How to use Correlation Matrices in Python

How to use Correlation Matrices in Python
How to use correlation matrices in Python

Correlation matrices are powerful tools for understanding the linear relationships between multiple variables in a dataset. They provide a compact way of representing how each variable is associated with every other variable. The primary use of a correlation matrix is to evaluate which pairs of variables have a high or low correlation, allowing for better feature selection and understanding of data relationships.

We will delve deep into correlation matrices, their intuition, and how to use and visualize them in Python. Specifically, we will:

  1. Understand the intuition behind correlation coefficients.
  2. Learn how to compute correlation matrices in Python.
  3. Visualize correlation matrices using heatmaps and other insightful visualizations.
  4. Discuss the significance and interpretation of the results.

Intuition Behind Correlation

Before diving into the computation and visualization, let's understand the intuition behind correlation.

Correlation measures the strength and direction of a linear relationship between two variables. The value of the correlation coefficient \( r \) ranges between -1 and 1:

  • \( r = 1 \): Perfect positive linear relationship.
  • \( r = 0 \): No linear relationship.
  • \( r = -1 \): Perfect negative linear relationship.

In simpler terms, if one variable increases as the other also increases, they have a positive correlation. If one variable decreases as the other increases, they have a negative correlation. If there's no discernible pattern, the correlation is close to zero.

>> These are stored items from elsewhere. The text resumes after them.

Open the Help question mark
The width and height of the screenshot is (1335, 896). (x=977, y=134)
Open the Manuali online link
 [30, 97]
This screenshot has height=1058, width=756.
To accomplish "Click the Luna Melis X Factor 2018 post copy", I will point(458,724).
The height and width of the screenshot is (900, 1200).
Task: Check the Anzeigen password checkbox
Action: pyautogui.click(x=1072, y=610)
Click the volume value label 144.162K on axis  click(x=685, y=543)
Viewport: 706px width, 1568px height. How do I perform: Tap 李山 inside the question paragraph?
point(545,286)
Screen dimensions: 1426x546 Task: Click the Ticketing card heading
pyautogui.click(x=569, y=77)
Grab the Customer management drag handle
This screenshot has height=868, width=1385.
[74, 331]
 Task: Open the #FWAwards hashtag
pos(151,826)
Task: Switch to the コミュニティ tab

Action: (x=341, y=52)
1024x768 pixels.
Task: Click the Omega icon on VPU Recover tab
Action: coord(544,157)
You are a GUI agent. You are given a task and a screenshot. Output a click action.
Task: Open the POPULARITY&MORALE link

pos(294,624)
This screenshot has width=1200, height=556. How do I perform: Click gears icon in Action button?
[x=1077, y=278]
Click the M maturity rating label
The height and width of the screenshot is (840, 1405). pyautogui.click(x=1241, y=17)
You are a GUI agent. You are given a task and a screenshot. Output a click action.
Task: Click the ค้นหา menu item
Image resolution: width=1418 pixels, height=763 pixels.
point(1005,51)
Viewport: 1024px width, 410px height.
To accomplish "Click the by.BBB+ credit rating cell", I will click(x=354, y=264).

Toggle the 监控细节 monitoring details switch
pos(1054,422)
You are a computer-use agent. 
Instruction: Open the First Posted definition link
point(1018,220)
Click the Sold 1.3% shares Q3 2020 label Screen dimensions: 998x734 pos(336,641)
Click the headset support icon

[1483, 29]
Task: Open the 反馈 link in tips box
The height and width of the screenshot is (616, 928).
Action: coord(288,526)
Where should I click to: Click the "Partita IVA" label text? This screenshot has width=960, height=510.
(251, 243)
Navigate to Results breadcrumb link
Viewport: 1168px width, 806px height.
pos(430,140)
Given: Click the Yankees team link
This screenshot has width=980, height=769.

Computing Correlation Matrix in Python

Python provides a plethora of libraries to compute correlation matrices. The most popular one is pandas, which provides the corr() method for DataFrames.

Let's see how we can compute the correlation matrix of a sample dataset.

import pandas as pd

# Sample data
data = {
    'A': [1, 2, 3, 4, 5],
    'B': [5, 6, 7, 8, 9],
    'C': [9, 8, 7, 6, 5]
}

df = pd.DataFrame(data)

correlation_matrix = df.corr()
print(correlation_matrix)

In the above code, we first import the necessary library, then create a sample dataset. The corr() method of the DataFrame then computes the correlation matrix for us.

Now, let's move to the visualization part, which is crucial for intuitively understanding the relationships between variables.

If you are interested in how to work with correlation in NumPy, refer to our previous post.

Visualizing Correlation Matrices

Visualizations provide a much more intuitive understanding of the data than raw numbers. Heatmaps are one of the most popular ways to visualize correlation matrices.

Heatmaps using Seaborn

Seaborn is a Python data visualization library based on matplotlib. It provides a high-level interface for drawing attractive and informative statistical graphics.

To visualize our correlation matrix using a heatmap, we can use Seaborn's heatmap function.

Let's visualize the correlation matrix we computed earlier.

import seaborn as sns
import matplotlib.pyplot as plt

sns.heatmap(correlation_matrix, annot=True, cmap='coolwarm', center=0)
plt.show()

In the above code, the annot=True argument allows us to see the actual correlation values in the heatmap. The cmap argument defines the color palette (in this case, 'coolwarm'), and the center=0 argument ensures that values close to zero are neutral in color.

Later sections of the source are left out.